Exercise material Start Marker
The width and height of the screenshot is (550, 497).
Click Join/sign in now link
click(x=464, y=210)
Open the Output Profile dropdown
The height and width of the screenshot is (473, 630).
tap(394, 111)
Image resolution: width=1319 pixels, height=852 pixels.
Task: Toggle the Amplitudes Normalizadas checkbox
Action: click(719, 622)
Exercise material End Marker
• [Task objective]
What you return should match the data character for character.

• [Solution to this exercise]
The width and height of the screenshot is (550, 497).
Click Join/sign in now link
click(x=464, y=210)
Open the Output Profile dropdown
The height and width of the screenshot is (473, 630).
tap(394, 111)
Image resolution: width=1319 pixels, height=852 pixels.
Task: Toggle the Amplitudes Normalizadas checkbox
Action: click(719, 622)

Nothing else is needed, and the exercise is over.